このような社会において、論理と理性に軸足をおいたサイエンス主導経営は、競争力をやがて喪失していくことになる。求められるのは、外側に探していくような知的態度ではなく、提案していくような創造的態度での経営。

・現在起こっているのは「正解のコモディティ化」。ファクトベースのコンサルティングビジネスは、手法さえ学んでしまえば、一定レベル以上の知的水準にある人なら誰にでも提供可能なサービスだからです。

・ベネディクトの「菊と刀」によれば、世界の国は「罪の文化」と「恥の文化」の二つに大別される。道徳の絶対的基準を説き、良心の啓発に頼る社会は「罪の文化」。恥が主要な社会的強制力になっているところでは、告解僧に対して過ちを公にしたところで、ひとは苦しみの軽減を経験しない。「罪」は救済できるけど、「恥」は救済できない。「恥の文化」では告解という習慣はない。ただ「自分が所属している組織」において、他者が、自分の行動をどのように判断するかを想像しさえすればよく、他者が依拠しているルールや規範に沿って行動するのが懸命であり、さらには優秀である。

・「狭い世間の掟」を相対化し、その掟がおかしいと見抜く判断力を身に着けるか、一つは労働力の流動性を上げる。異文化体験を持つ。もう一つが、美意識を持つ。

・最適化していることで、様々な便益を与えてくれるシステムをその便益に拐かされずに、批判的に相対化する。これがまさに求められる知的態度だ。

・「すぐに役立つ知識はすぐに役立たなくなる」ので基礎教養が重要である。

・システムの内部にいて、これに最適化しながらも、システムそのものへの懐疑は失わない。
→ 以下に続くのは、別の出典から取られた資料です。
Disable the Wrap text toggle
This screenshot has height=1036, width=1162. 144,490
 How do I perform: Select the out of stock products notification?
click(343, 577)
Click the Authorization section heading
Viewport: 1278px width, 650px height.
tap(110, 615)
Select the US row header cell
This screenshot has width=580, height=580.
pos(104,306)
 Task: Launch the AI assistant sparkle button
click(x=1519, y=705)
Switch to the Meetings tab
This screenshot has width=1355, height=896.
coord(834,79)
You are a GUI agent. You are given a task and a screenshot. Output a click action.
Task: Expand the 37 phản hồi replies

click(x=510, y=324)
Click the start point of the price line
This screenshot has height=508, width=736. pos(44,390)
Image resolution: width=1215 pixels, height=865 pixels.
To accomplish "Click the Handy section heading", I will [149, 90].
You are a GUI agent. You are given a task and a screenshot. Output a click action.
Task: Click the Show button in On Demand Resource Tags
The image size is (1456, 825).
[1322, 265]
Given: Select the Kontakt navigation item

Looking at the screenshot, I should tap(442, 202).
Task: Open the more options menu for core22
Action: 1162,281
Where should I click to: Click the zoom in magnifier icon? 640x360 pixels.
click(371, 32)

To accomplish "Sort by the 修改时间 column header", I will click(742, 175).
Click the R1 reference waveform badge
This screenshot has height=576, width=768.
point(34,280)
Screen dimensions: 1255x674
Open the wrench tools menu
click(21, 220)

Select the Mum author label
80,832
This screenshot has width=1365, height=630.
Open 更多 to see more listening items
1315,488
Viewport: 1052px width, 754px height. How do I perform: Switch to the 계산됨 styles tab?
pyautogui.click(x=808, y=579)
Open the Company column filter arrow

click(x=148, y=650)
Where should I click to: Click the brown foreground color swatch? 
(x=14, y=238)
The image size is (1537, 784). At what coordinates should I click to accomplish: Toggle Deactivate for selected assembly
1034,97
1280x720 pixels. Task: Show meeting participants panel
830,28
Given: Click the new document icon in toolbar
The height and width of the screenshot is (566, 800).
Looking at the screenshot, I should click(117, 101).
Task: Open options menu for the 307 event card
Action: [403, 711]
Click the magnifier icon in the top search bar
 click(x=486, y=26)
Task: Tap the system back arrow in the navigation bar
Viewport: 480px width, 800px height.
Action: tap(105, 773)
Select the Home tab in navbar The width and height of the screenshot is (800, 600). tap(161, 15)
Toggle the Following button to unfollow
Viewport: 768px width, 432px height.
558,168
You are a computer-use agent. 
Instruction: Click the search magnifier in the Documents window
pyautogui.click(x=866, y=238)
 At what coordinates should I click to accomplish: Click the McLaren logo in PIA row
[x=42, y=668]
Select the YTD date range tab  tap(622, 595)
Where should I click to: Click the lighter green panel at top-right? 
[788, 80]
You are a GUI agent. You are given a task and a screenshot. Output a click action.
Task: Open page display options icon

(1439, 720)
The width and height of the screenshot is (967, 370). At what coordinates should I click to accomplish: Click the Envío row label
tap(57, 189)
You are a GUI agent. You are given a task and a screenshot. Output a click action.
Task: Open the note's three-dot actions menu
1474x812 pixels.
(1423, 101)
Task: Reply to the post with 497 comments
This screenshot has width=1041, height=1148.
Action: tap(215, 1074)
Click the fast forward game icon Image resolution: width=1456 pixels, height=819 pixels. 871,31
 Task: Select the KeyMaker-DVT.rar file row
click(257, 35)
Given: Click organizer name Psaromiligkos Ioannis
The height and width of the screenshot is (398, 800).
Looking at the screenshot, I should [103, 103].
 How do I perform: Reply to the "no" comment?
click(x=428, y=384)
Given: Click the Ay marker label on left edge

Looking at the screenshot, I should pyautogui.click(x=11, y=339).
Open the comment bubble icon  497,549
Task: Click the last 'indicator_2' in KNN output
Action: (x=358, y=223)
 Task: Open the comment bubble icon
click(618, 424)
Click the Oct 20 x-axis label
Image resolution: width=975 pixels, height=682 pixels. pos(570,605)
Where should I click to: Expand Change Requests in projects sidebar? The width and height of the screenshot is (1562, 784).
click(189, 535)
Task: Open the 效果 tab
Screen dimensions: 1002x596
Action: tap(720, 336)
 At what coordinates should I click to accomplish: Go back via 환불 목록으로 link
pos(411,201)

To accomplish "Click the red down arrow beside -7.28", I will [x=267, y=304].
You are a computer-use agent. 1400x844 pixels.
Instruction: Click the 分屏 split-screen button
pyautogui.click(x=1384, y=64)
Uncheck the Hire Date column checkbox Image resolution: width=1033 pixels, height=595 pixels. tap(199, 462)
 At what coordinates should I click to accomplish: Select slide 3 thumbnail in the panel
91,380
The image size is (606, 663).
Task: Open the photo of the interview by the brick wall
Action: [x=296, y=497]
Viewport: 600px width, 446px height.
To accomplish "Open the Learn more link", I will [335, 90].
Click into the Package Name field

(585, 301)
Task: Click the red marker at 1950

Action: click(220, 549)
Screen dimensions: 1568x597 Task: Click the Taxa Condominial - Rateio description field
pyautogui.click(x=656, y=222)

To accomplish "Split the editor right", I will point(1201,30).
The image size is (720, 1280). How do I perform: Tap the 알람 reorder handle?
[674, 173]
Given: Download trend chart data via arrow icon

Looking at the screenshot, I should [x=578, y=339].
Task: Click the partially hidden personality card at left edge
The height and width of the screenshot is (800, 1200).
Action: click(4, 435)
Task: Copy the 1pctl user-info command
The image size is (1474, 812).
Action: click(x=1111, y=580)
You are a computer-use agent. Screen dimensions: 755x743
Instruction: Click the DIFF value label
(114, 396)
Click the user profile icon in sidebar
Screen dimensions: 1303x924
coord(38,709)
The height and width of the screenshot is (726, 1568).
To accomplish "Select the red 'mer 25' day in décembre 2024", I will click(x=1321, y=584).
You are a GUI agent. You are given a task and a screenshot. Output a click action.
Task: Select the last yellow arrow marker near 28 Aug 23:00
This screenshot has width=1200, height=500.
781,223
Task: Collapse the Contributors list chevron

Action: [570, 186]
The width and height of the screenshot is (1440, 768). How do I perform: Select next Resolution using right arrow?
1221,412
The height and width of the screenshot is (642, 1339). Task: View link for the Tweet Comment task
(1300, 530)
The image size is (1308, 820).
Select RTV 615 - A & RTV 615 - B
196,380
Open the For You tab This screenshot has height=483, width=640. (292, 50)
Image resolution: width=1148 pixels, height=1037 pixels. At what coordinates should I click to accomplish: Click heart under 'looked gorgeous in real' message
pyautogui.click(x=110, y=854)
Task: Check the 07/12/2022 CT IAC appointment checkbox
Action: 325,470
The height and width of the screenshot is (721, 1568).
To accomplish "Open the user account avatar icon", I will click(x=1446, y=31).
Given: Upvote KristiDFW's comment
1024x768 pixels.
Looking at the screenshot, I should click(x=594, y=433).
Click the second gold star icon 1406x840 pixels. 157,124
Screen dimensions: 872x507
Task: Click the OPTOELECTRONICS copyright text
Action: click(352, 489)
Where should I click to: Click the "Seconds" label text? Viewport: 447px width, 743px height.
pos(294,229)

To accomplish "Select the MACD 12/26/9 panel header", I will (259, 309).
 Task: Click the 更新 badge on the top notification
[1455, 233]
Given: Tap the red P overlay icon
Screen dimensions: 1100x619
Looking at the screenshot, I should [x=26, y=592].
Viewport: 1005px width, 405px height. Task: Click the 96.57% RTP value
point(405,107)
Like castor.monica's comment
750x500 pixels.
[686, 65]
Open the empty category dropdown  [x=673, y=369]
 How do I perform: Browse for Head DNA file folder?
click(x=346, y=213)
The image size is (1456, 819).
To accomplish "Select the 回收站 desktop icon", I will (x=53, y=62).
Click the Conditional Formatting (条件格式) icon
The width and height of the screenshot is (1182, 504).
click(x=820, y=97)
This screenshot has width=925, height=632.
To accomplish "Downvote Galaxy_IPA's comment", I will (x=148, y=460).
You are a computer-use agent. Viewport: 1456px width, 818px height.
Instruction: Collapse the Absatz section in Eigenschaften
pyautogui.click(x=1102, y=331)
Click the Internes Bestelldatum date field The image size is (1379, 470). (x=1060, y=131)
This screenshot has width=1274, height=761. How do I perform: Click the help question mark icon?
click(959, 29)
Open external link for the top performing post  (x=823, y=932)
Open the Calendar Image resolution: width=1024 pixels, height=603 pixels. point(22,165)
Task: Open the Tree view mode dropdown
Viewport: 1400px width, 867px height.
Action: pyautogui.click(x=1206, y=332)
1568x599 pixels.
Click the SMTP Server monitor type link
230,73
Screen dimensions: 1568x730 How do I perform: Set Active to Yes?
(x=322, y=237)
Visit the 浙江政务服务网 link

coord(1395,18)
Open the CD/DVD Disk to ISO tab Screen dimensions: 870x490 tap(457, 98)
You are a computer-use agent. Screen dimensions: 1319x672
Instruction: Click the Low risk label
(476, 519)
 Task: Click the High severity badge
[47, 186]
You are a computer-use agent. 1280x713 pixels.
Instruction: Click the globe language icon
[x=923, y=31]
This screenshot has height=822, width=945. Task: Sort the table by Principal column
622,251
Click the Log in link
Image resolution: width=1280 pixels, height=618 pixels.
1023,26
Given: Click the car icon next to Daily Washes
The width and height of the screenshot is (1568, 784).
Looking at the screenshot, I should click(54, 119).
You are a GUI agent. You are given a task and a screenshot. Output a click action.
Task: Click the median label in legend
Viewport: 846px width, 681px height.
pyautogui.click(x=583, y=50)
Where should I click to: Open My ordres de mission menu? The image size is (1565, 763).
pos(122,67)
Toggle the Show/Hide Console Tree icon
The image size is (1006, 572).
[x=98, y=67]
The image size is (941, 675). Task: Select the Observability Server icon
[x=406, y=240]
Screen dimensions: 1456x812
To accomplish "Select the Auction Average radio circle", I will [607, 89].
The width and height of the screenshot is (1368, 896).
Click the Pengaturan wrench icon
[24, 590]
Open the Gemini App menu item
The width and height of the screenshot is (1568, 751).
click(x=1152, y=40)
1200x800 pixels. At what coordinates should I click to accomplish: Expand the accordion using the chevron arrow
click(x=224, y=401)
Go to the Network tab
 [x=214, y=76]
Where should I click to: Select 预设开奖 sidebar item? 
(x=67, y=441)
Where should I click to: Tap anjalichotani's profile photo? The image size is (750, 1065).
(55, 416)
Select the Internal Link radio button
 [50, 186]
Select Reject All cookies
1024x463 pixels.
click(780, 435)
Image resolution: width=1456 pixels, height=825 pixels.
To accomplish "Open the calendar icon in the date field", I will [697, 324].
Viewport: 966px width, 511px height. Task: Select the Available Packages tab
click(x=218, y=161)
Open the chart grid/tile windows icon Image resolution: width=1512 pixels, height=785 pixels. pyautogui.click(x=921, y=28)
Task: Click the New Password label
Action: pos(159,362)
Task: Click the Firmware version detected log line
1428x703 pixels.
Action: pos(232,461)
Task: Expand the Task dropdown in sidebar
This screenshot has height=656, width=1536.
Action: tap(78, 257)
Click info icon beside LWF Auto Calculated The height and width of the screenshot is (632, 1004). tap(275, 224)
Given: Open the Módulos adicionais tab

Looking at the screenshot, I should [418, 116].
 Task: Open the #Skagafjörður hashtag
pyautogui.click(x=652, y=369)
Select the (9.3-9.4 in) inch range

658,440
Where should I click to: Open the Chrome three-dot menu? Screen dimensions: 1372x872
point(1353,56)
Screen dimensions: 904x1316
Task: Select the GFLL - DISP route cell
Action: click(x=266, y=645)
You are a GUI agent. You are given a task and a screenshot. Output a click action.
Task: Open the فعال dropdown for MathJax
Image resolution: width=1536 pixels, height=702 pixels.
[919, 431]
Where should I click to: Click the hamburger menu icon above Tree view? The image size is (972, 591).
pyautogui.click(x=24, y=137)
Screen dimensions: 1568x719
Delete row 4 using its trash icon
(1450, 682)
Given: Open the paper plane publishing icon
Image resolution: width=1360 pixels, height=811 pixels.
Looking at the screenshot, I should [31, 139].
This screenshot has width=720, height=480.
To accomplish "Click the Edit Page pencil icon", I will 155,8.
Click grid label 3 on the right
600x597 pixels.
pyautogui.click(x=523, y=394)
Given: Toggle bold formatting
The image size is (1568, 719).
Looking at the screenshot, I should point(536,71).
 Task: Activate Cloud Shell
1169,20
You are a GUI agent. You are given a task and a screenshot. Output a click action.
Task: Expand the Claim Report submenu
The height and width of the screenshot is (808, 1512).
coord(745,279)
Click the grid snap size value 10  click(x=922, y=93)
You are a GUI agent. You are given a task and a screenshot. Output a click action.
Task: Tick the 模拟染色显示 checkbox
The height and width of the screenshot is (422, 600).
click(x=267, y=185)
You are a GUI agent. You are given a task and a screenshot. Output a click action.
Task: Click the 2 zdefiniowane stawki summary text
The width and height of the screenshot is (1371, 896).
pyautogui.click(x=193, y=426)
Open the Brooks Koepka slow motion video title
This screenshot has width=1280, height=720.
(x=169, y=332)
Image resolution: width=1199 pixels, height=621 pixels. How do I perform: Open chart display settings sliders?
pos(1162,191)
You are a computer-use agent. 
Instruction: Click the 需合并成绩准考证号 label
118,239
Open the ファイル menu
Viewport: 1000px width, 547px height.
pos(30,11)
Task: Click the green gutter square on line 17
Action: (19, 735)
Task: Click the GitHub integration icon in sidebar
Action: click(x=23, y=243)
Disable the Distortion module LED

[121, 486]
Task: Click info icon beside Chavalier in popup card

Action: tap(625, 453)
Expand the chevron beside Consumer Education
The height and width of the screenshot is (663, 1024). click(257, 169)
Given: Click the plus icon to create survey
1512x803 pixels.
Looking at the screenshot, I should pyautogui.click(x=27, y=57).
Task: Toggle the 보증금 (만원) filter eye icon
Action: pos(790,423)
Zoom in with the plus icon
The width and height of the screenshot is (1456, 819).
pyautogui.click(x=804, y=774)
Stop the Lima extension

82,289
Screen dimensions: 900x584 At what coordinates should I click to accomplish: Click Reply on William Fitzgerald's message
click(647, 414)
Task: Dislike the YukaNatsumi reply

システムの有り様に対して発言力や影響力を発揮できるだけの権力を獲得するためにしたたかに動き回りながら、理想的な社会の実現に向けてシステムの改変を試みる。

・「ある日神様がやってきて、鐘をガランガラン鳴らしながら、「今日から新しい時代が始まりますよ」というように転換するものではない」。なんとはなしに「このままでは何かがおかしい」と感じて行動をあらためる人が、少しずつ増えていくことで歴史というのは転換していくものなのです。